New Mexico’s Center for Civic Policy (CCP) and the SouthWest Organizing Project (SWOP) have proudly partnered to produce these mailings. Our two organizations share a core mission that obligates us to educate the public about policy issues that impact their lives and to foster greater civic engagement with the policy-making process and elected officials.

This effort is part of our ongoing commitment to civic engagement.

Prior to the legislative session, CCP and SWOP distributed another set of educational mailers to the districts of legislators who sat on those key committees that would hear and vote on SB9.

To say that we were overwhelmed by the enthusiastic response to those pre-session mailers is an understatement.

Those mailers contributed to generating hundreds of constituent phone calls to legislators during the session. And those phone calls made a difference.

We learned an inspiring lesson. Civic engagement (aka democracy in action) works! Legislators responded. Senate Bill 9 passed.

Civic engagement works

Democracy is never easy. It requires eternal vigilance and careful attention. And a constant learning and re-learning.

Another lesson worth relearning is that we must never forget that most legislators are seriously well-intentioned individuals who do care about the common good. New Mexico’s unpaid citizen legislators make considerable sacrifice to serve.

Nevertheless, we cannot stress enough the importance of our lawmakers hearing from their folks back home on the issues that impact the everyday lives of working families – because if they don’t get that call, the only voice they will hear at the Roundhouse when it’s time to vote is that of the corporate lobbyist whispering in their ears.

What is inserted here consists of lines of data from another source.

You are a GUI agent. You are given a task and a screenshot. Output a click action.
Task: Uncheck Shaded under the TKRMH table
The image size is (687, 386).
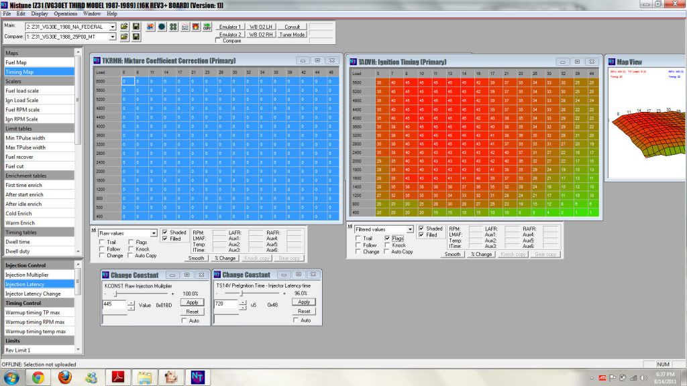click(165, 233)
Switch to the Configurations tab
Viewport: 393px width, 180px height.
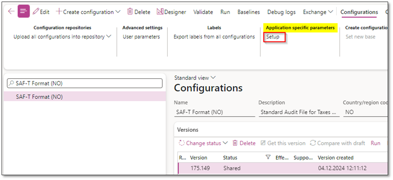359,12
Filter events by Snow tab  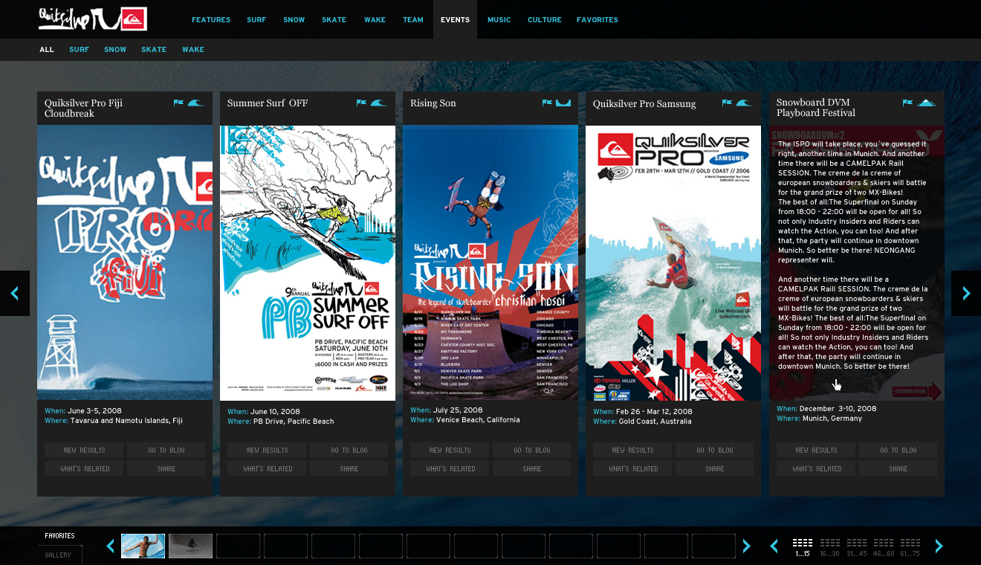coord(115,50)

The incentives to do the wrong thing are ever-present.

And sadly, herein lies another essential lesson.

All too often we see lawmakers succumb to lobbyist pressure (not to mention the inducement of campaign contributions). Thus, they take the easy way out. And it’s this go-along-to-get-along S.O.P that enables bad outcomes when it seems like nobody back home is really paying attention to the fuzzy policy details and that nobody really cares.

However, we’re pleased to report that people do care. And on the issue of the out-of-state, corporate tax loophole, polling released by the Green Chamber of Commerce shows that 70 percent of New Mexicans care a great deal!

The people just need accurate and complete information. And, above all, they need that spark of an idea that helps them realize that their participation can actually make a difference. Then they will act.

Maez-Gibson is chief executive officer at the Center for Civic Policy, and Garduño is co-director at the SouthWest Organizing Project.